En quelques semaines, dans le monde entier, les clubs de football se sont mis à vaciller, du Pérou où le club de deuxième division le Deportivo Coopsol a licencié tout son effectif au club slovaque MSK Zilina sept fois champion national, placé en liquidation judiciaire. Même les géants comme le FC Barcelone ont dû prendre des mesures exceptionnelles. Pour limiter l’impact du Coronavirus sur ses finances, le club catalan a réduit le salaire ses personnels. Le "show" du football repose sur un modèle à flux tendu qui ne supporte pas de pause.

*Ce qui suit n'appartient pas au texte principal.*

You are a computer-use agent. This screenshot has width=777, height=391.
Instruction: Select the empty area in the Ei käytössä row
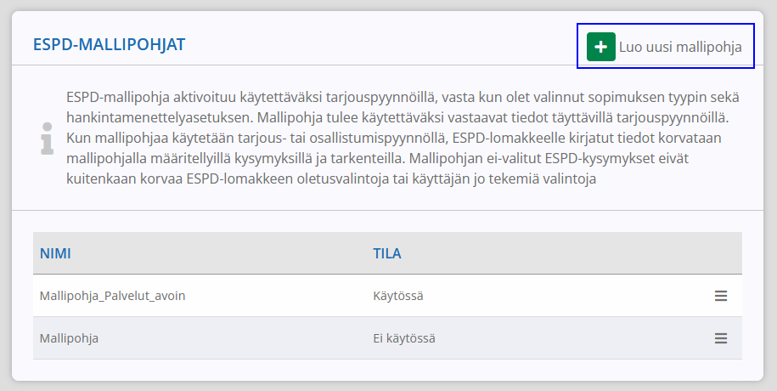pos(570,338)
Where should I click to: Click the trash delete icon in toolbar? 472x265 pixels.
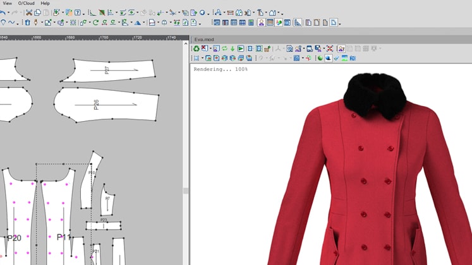coord(27,23)
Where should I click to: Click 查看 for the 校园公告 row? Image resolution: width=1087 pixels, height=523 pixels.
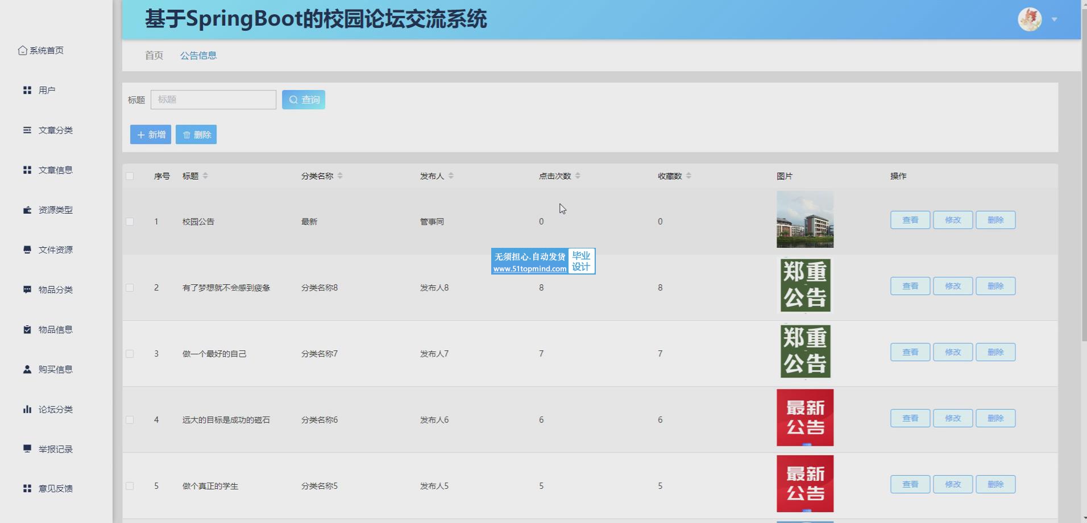tap(910, 220)
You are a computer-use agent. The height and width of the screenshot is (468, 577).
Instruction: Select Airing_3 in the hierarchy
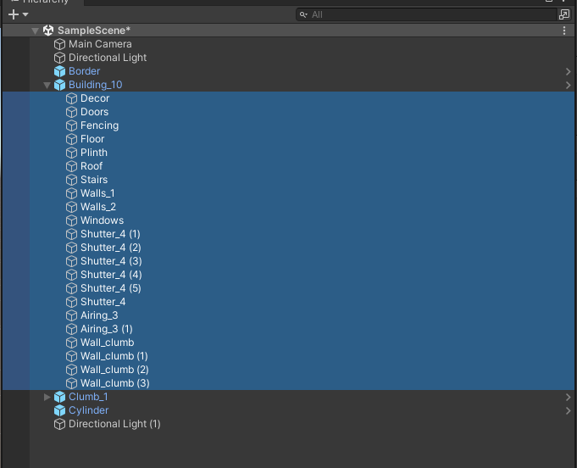click(x=99, y=315)
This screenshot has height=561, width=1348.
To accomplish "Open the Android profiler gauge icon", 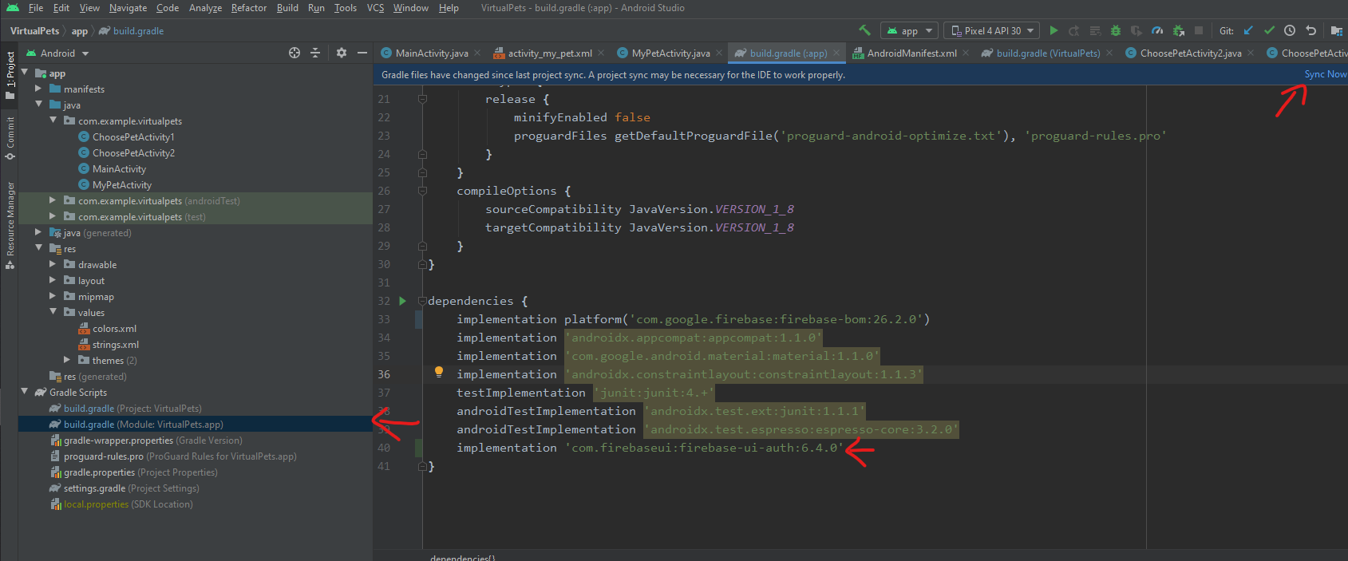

Les clubs sont d’autant plus sous pression que leurs recettes, dépendantes de la billetterie, du sponsoring, du marketing et des droits TV, se sont stoppés brutalement. Plusieurs diffuseurs ont ainsi menacé de ne pas honorer l’intégralité des sommes prévues. C’est le cas de Canal + et BeIn Sports qui ont suspendu leur paiement pour la dernière saison de la Ligue 1, les matchs n’étant pas disputés. Déjà La ligue de football professionnel tente de sauver la casse en misant sur une levée du confinement le 11 mai et une reprise des dix dernières journées de Ligue 1 entre juin et juillet. L’objectif est de récupérer une partie des droits TV de la saison. Mais c’est le modèle global sur lequel repose le football que certains espèrent revoir.

"Un avant et un après crise"

Dans une interview au Monde, Christian Gourcuff, entraîneur du FC Nantes, appelle le football à revenir à "une économie réelle". "Quand on observe les transferts, beaucoup de clubs ne payent pas et repoussent le paiement sur des reventes futures, sur des droits télé à venir. Certains présidents veulent souscrire à un emprunt pour passer cette crise. On parle donc d’emprunter à nouveau pour des clubs déjà endettés. Et tout ça fait encore le jeu de sociétés financières et des fonds de pension qui prêtent de l’argent à des taux incroyables, décrypte-t-il. Le président de l’AS Saint-Etienne et du syndicat des clubs de Ligue 1, Bernard Caïazzo aspire ainsi à "un avant et un après crise, le football va devoir penser différemment", souhaite-t-il.

Plusieurs voix se font entendre sur un après crise plus durable pour le football. Certains émettent la possibilité d’un plafonnement salarial, d’une régulation de marché des transferts avec un renforcement des régulations financières. "Il faut bien sûr traverser la crise et faire en sorte que le maximum de clubs soient vivants à l'issue de celle-ci, mais, après, il faudra réinventer cette organisation et ce modèle économique et le rendre plus durable. Parce qu'on voit bien que, là, il a du mal à encaisser la suspension des compétitions pendant quelques semaines", défend dans les colonnes du Parisien, Christophe Lepetit, du Centre de Droit et d’Économie du Sport.